Shadab Zeest Hashmi

Shadab Zeest Hashmi

Press

Online Reviews

“Part personal meditation, part history, part literary analysis, part anthology, this book gives us back the layers of context that are often missing from ghazals in English. Along the way, Hashmi traces the ghazal’s movement from Arabic, Persian and Urdu to German, Spanish and English; unpacks some of the intricacies of the form, giving us a nuanced template for its adaptation into English; and performs insightful readings of some wonderful English-language ghazals. Bonuses include a recipe for “Mughal Summer Sherbet”; a tour of bazaars from Peshawar to Istanbul; and a section exploring the qasida, a form that can be called the “parent form” to the ghazal, and one that similarly originates in pre-modern Arabia. “

Rhino Magazine (Review of Ghazal Cosmopolitan by Chloe Martinez)

 

“Throughout the book, Hashmi’s lyrical language is sensual and present. Even when stepping out of the personal into the historical, her descriptions remain visceral, grounded in the senses. In her retelling of an old Urdu tale, a jinni is lured into the human world by the “profound visual and sonic beauty of Urdu, its earthy footfall and lyric leaps,” and by the way a ghazal’s couplets “combine the sensibilities of parched deserts and spectacular night skies, rugged mountains, finely cultivated gardens, steppes, monsoons—the ink bearing the musk of many lands.” With her poetic language, she permeates Urdu, a language I don’t speak or read, with a scent and a song I can’t help but long for in my own body, a yearning to experience firsthand the way Urdu “hangs like pollen.”
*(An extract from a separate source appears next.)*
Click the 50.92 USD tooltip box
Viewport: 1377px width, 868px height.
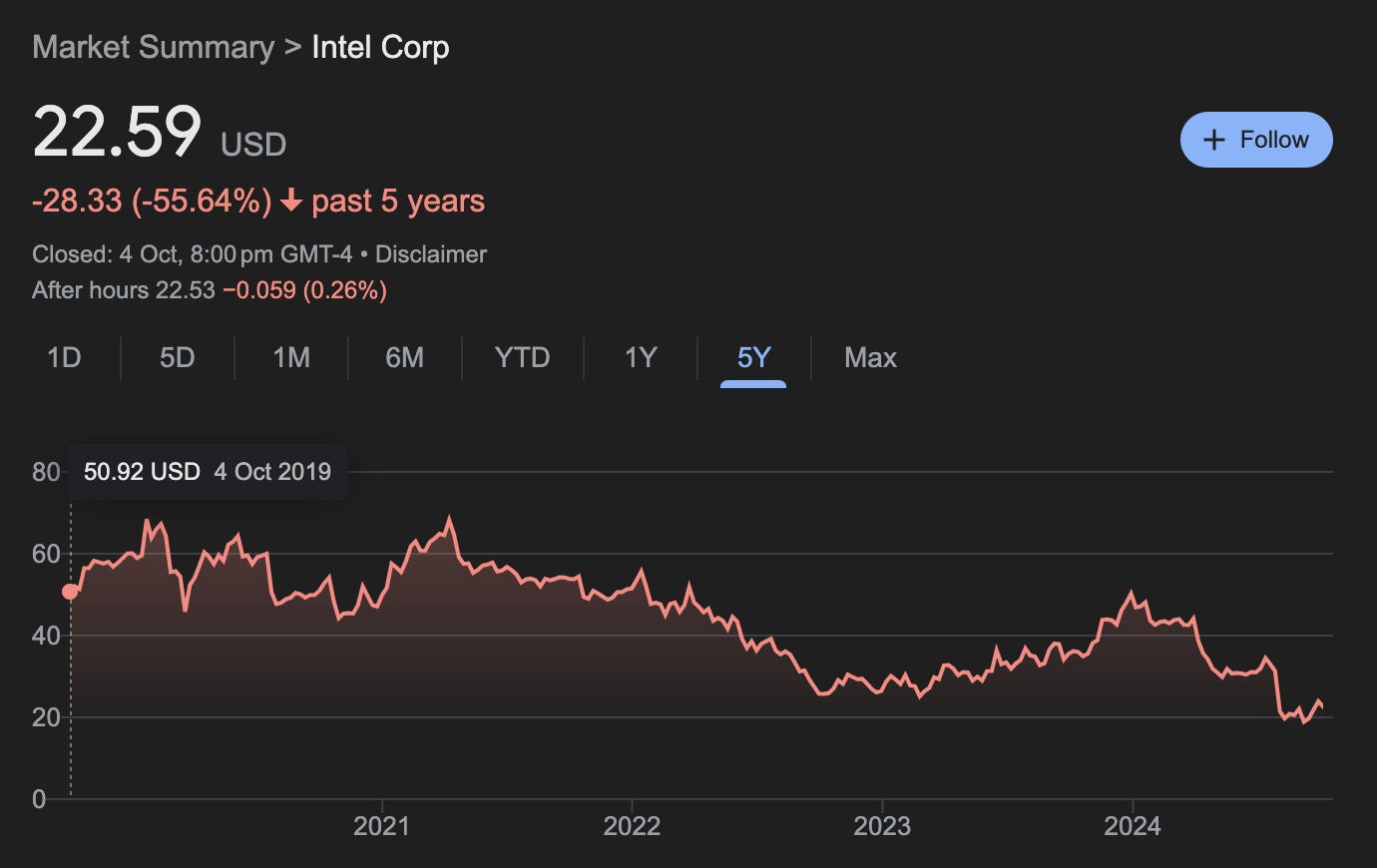click(x=208, y=472)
World Literature Today (Review of Ghazal Cosmopolitan by Erin Rodoni)

 

“By reminding us of what was coming to an end when Spain began persecuting the innocent and exiling its Arab community, by pausing to think of the gifts of the men mentioned, the poem takes on a didactic element that I welcome. She presents an elemental poetry with exact imagery: “Groves cut down / to feed a furnace / with unfaithful / innocents.” Her language is exacting while being also rich with assonance and alliteration.”

On the Seawall (Review of Baker of Tarifa by Sam Hamill)

 

“Comb invites us to reflect on our own intricacies, and the roads that have come together to create us. Zeest Hashmi—whose takhallus, or pen name, is Zeest, life!—how alive her language, how each unraveling brings us back to the stardust of our creation! In these pages, each artifact and phenomenon is a remnant of the past, a manifestation of the present, and holds the future in its substance.”
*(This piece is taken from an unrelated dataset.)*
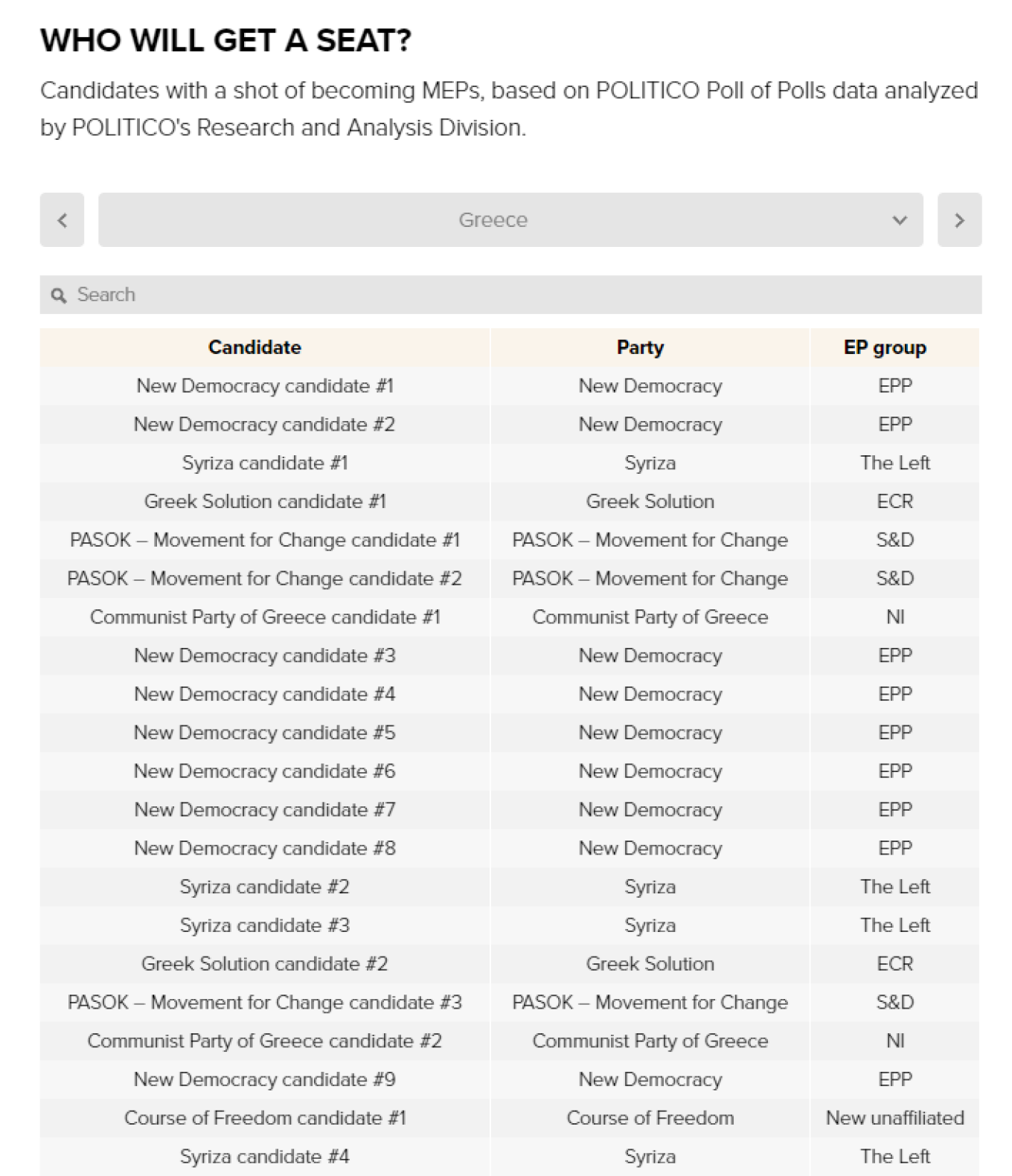Select New Democracy candidate #9 row
This screenshot has height=1176, width=1012.
coord(265,1079)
World Literature Today (Review of Comb by Adeeba Shahid Talukder)

 

“So the bride, that most vulnerable, conflicted and voiceless persona in the culture–comprised wholly of “image” not “vision,” and surface, not depth– make-believes, at the moment of marriage and impending departure, that her hometown will fall apart without her. In imagining her as more than the shadow she actually is, I challenge her powerlessness. In the “no-man’s land” between two families, this woman begins to assemble herself as an entity: it’s the birth of a voice, a consciousness, a materfamilias. Unlike the typical notion of feminism, this ideal has less to do with hostility towards tradition or the male-dominated culture, more with mercy, creativity and self-determination– a spirit to undo the terrible knots with perseverance and a larger-than-life imagination. What is axed is not male influence but violence in all forms, including self-sabotage. This bride claims a pivotal role, and takes ownership of her heritage, of the wounds and the healing. For me, this persona is a metaphor for identity in the phase of Pakistan’s history I’ve found myself in–the raw drama of an emerging identity, a country wedged between.”
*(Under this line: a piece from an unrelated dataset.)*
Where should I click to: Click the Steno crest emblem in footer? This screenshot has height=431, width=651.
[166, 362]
Huffington Post (Author Statement of Kohl and Chalk by Shadab Zeest Hashmi)

 

“In these glimpses into memory, the image of the comb is recurrent and carries several meanings. It is an heirloom—a relic of the past and a sign of how we carry it within us. It is an adornment and a symbol of beauty, that concept which is both exaltment and burden. It is also an instrument we use to untangle the mind and bring rest to the jaan-e-shoriidah, the restless spirit. “

Rhino Poetry (Review of Comb by Adeeba Shahid Talukder)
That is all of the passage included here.